Codeforces776B

Codeforces776B

題目：
B. Sherlock and his girlfriend
time limit per test1 second
memory limit per test256 megabytes
inputstandard input
outputstandard output
Sherlock has a new girlfriend (so unlike him!). Valentine’s day is coming and he wants to gift her some jewelry.

He bought n pieces of jewelry. The i-th piece has price equal to i + 1, that is, the prices of the jewelry are 2, 3, 4, … n + 1.

Watson gave Sherlock a challenge to color these jewelry pieces such that two pieces don’t have the same color if the price of one piece is a prime divisor of the price of the other piece.
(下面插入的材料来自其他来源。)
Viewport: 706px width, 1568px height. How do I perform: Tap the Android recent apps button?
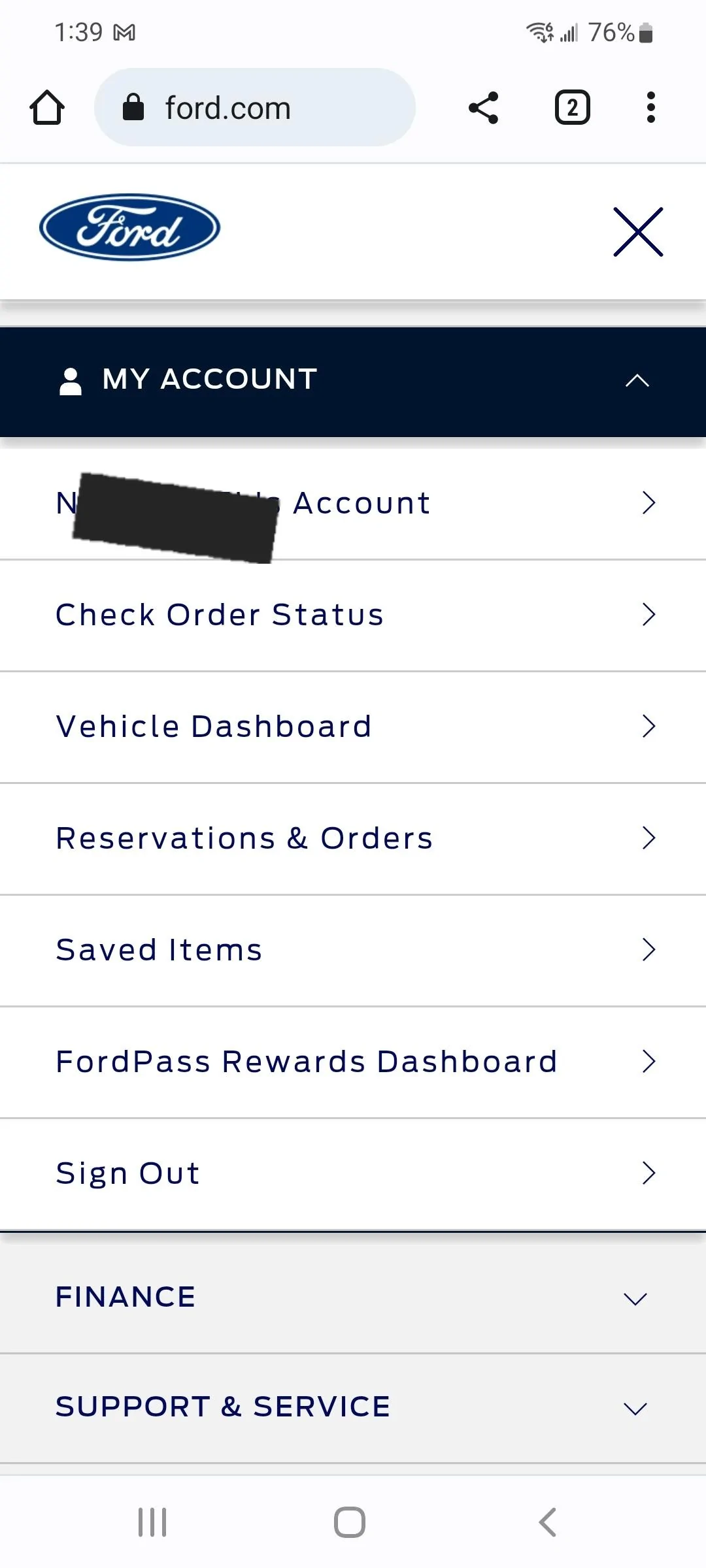152,1522
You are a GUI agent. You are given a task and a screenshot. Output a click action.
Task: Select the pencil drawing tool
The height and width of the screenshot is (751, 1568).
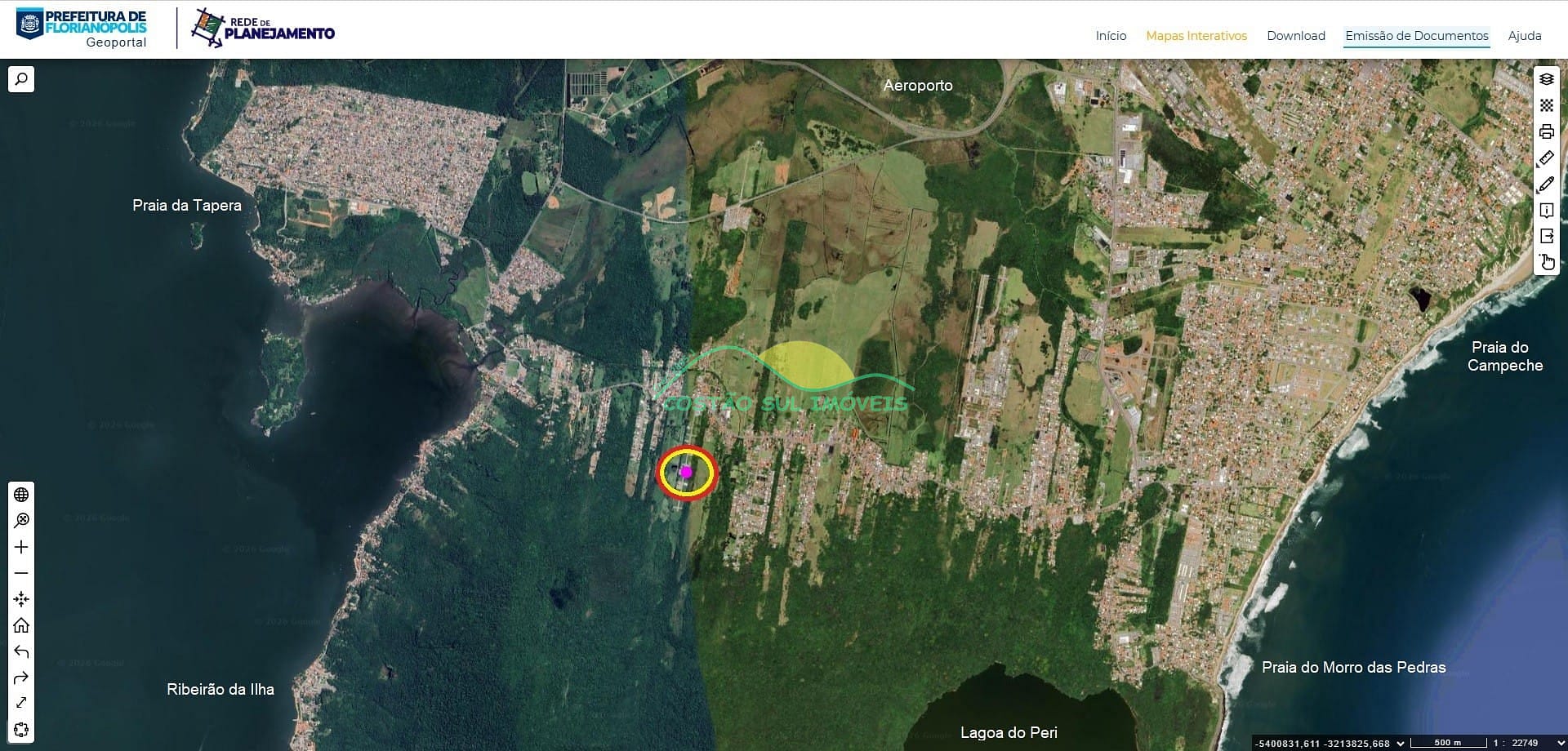(1546, 184)
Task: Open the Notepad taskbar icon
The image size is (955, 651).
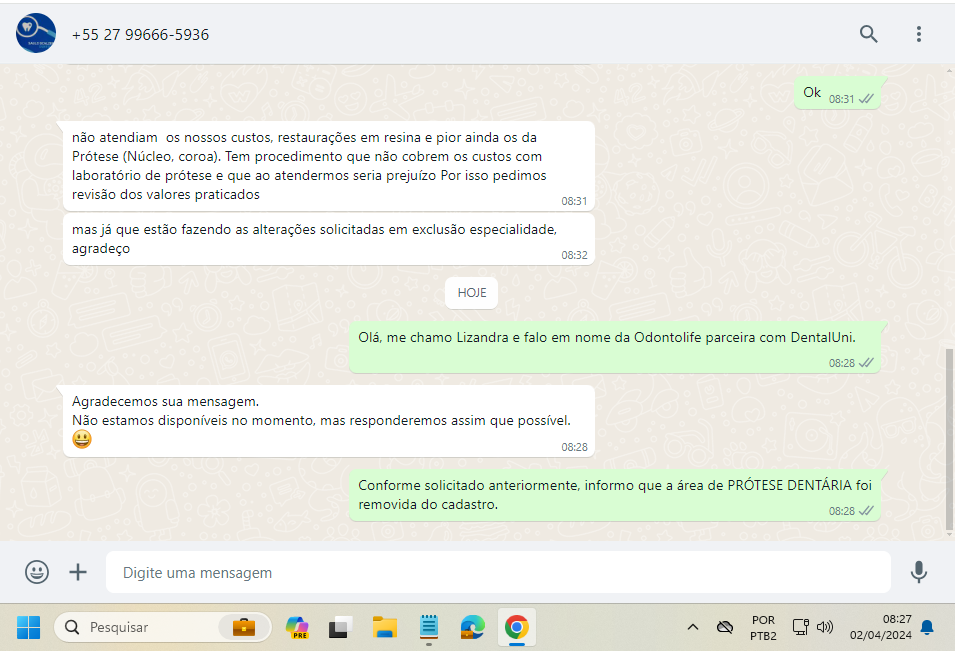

Also, Watson asked him to minimize the number of different colors used.

Help Sherlock complete this trivial task.

Input
The only line contains single integer n (1 ≤ n ≤ 100000) — the number of jewelry pieces.

Output
The first line of output should contain a single integer k, the minimum number of colors that can be used to color the pieces of jewelry with the given constraints.

The next line should consist of n space-separated integers (between 1 and k) that specify the color of each piece in the order of increasing price.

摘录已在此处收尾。